Company law historically relies on the principle of majority rule. Board and shareholder decisions of companies are usually determined by a simple majority vote.
Therefore, the shareholders who hold a minority of the votes, may have little, if any, control or influence over the direction and development of a company.
Oppressive Conduct
In general, minority shareholder oppression refers to conduct which falls within section 232 of the Corporations Act and includes conduct which is contrary to the interests of the shareholders as a whole or oppressive to, unfairly prejudicial to, or unfairly discriminatory against a shareholder or shareholders.1
Some examples of shareholder oppression that have triggered minority protection remedies include:
– Excluding a minority shareholder from involvement in the affairs of the company;2
– Denial of information; 3
– The diversion of a legitimate corporate opportunity to themselves or associates;4 and
– Deadlock, the inability to maintain a proper corporate governance regime for the company.5
Who may apply for relief?
Standing to bring an action is covered by section 234 of the Act.6 This section provides that, inter alia, the following types of individuals may apply for relief:
(a) A member of the company;
(b) In certain circumstances former members;
(c) A person whom ASIC thinks appropriate having regard to investigations it has conducted.
What isn’t shareholder oppression?
The critical feature of shareholder oppression is that the unfairness must go beyond mere disadvantage.
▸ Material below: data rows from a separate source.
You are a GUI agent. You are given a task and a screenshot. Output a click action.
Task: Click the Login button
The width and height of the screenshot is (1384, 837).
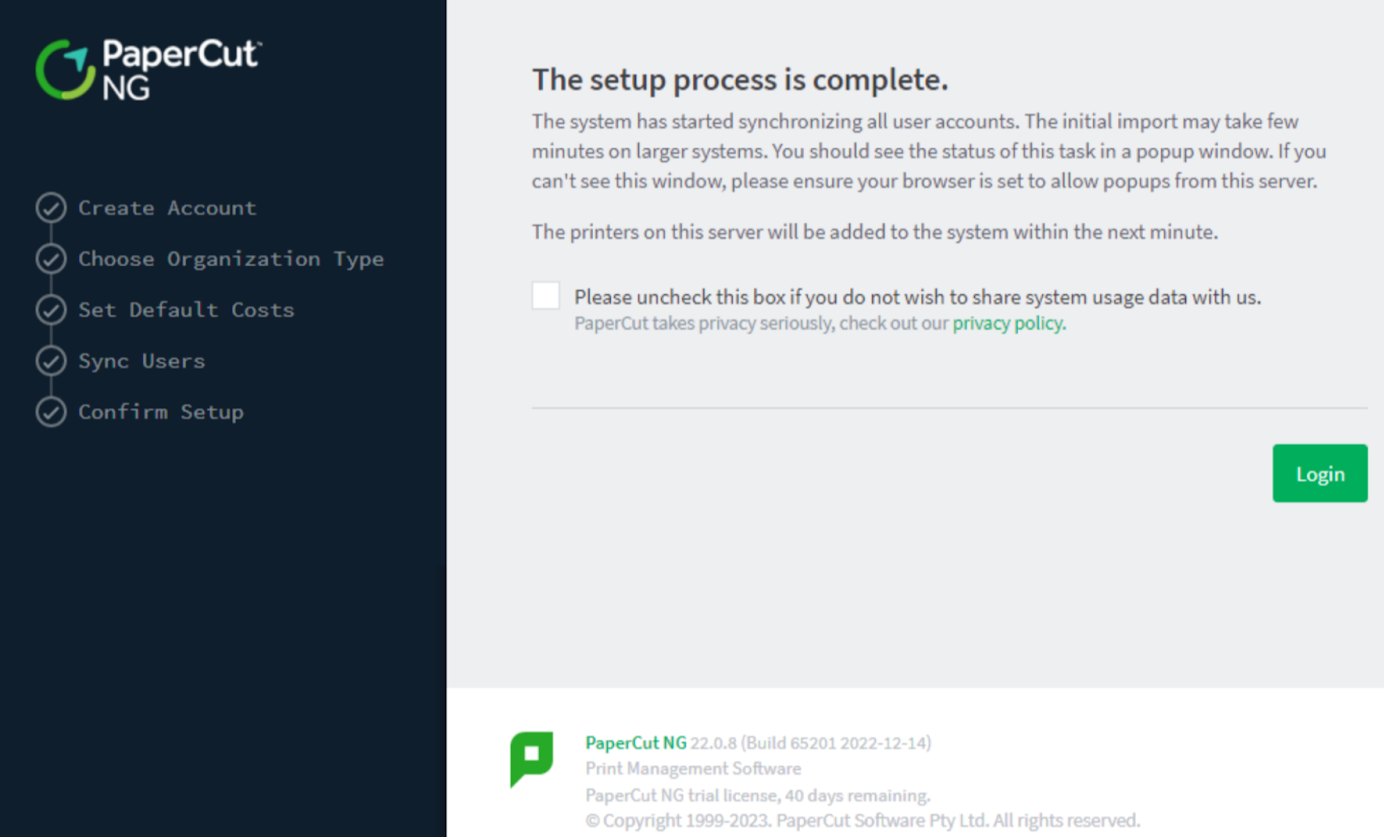point(1319,473)
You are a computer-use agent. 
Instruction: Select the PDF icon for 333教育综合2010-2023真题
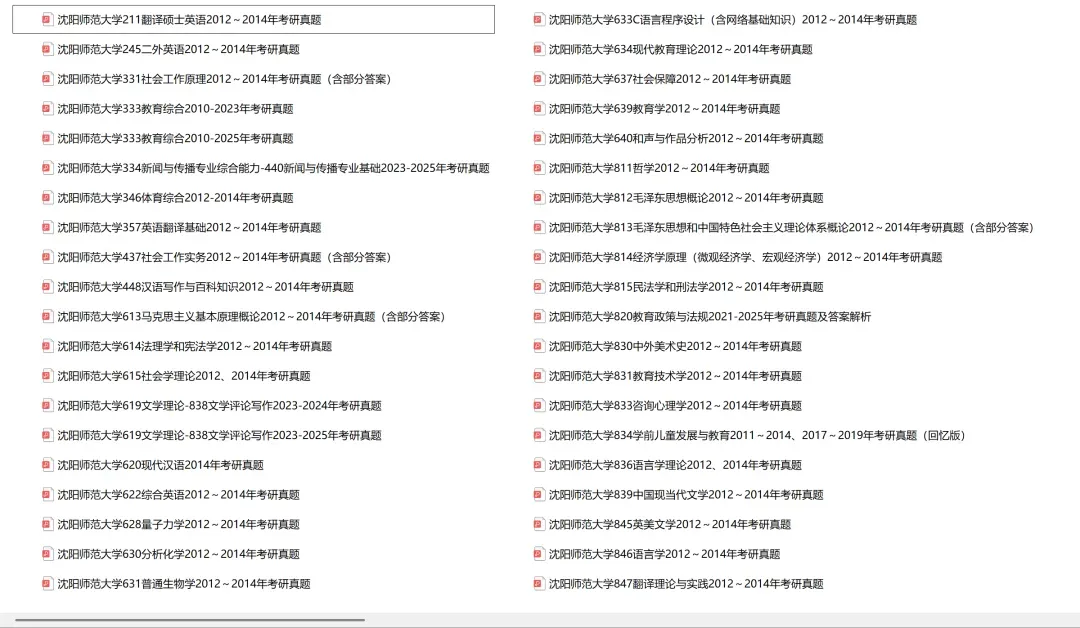click(46, 108)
A minority member may resent being outvoted or be dissatisfied at the way the majority is managing a company’s affairs, but this alone will not be enough to constitute oppression.7
Available forms of relief
The court, in exercising its discretion, may grant a remedy appropriate to the circumstances pursuant to section 233 of the Act.
Under this section, the court has a broad discretion to make orders in relation to a company.
One common remedy for oppressive conduct is an order that either the company or a member (generally the majority shareholders) buy the oppressed members shares.8
However, other remedies include:
– Regulating the conduct of the company’s affairs;
– Existing constitution be modified or repealed;
– Injunction be ordered to restrain a specific act; and
– Winding up.9
It must be noted that courts are “extremely reluctant to wind up a solvent company”10 … “[i]t is well accepted that the winding up of a solvent and flourishing company should be a last resort”. Courts will consider whether any other relief would be preferable to a winding up order.11
Conclusion
If a minority shareholder is concerned about the actions and conduct of the company, director(s) or majority shareholders they should take steps to ensure that their interests are protected.
Disclaimer: This article is intended to provide general information in summary form on legal topics, current at the time of first publication. The contents do not constitute legal advice and should not be relied upon as such. Formal legal advice should be sought in particular matters. Contact us for further details.
1 Corporations Act 2001 (Cth) s 232.
2 Peter Exton & Anor v Extons Pty Ltd & Ors [2017] VSC 14 at [48].
3 Strategic Management Australia AFL Pty Ltd & Anor v Precision Sports & Entertainment Group Pty Ltd & Ors [2016] VSC 303
4 Re Bright Pine Mills Pty Ltd [1969] VR 1002; Scottish Co-operative Wholesale Soc Ltd v Meyer [1959] AC 324.
5 Antonio Di Gioacchino and Hydrill Pty Ltd (ACN 006 239 318) v Umberto Di Gioacchino and Di Gioacchino & Sons Pty Ltd (ACN 006 855 009) and Wyndham Park Estate Pty Ltd (ACN 088 965 324) [2019] VSC 92 [35].
6 Corporations Act 2001 (Cth) s 234.
7 Thomas v HW Thomas Ltd (1984) 2 ACLC 610.
8 Antonio Di Gioacchino and Hydrill Pty Ltd (ACN 006 239 318) v Umberto Di Gioacchino and Di Gioacchino & Sons Pty Ltd (ACN 006 855 009) and Wyndham Park Estate Pty Ltd (ACN 088 965 324) [2019] VSC 92, [43].
9 Antonio Di Gioacchino and Hydrill Pty Ltd (ACN 006 239 318) v Umberto Di Gioacchino and Di Gioacchino & Sons Pty Ltd (ACN 006 855 009) and Wyndham Park Estate Pty Ltd (ACN 088 965 324) [2019] VSC 92, [43].
10 Antonio Di Gioacchino and Hydrill Pty Ltd (ACN 006 239 318) v Umberto Di Gioacchino and Di Gioacchino & Sons Pty Ltd (ACN 006 855 009) and Wyndham Park Estate Pty Ltd (ACN 088 965 324) [2019] VSC 92, [43].
11 Exton v Extons Pty Ltd (2017) 53 VR 520, 545; 118 ACSR 411, 433.